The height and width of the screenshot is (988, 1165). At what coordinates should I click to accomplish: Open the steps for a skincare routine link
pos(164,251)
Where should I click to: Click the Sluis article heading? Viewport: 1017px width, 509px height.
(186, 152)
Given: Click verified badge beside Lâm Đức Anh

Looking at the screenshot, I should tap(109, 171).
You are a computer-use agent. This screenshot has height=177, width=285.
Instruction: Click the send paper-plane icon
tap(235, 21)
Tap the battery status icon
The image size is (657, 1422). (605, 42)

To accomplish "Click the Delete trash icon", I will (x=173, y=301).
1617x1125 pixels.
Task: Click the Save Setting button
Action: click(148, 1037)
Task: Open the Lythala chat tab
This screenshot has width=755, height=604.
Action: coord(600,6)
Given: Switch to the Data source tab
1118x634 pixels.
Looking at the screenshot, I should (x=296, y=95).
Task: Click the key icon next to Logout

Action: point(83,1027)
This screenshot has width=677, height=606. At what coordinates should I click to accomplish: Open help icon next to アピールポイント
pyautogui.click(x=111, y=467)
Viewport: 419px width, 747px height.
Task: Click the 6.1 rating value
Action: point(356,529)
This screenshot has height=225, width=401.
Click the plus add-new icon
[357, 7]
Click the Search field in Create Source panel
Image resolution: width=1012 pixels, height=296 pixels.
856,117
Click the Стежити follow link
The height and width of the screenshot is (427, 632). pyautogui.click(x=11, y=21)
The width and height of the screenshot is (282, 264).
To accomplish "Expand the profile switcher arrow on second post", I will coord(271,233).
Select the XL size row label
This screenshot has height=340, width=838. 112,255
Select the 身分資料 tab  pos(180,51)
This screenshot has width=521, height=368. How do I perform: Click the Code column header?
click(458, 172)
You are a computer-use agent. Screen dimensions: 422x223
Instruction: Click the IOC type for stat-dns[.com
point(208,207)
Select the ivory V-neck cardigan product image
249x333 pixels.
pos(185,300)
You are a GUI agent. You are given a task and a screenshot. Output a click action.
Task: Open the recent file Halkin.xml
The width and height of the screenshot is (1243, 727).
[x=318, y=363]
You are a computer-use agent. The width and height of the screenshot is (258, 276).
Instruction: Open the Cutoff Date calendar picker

########################################

Please extract each line from the entries above that contains the string "link". Case counts, so only lines with that exact capitalization qualify.

The height and width of the screenshot is (988, 1165). At what coordinates should I click to accomplish: Open the steps for a skincare routine link
Click the Стежити follow link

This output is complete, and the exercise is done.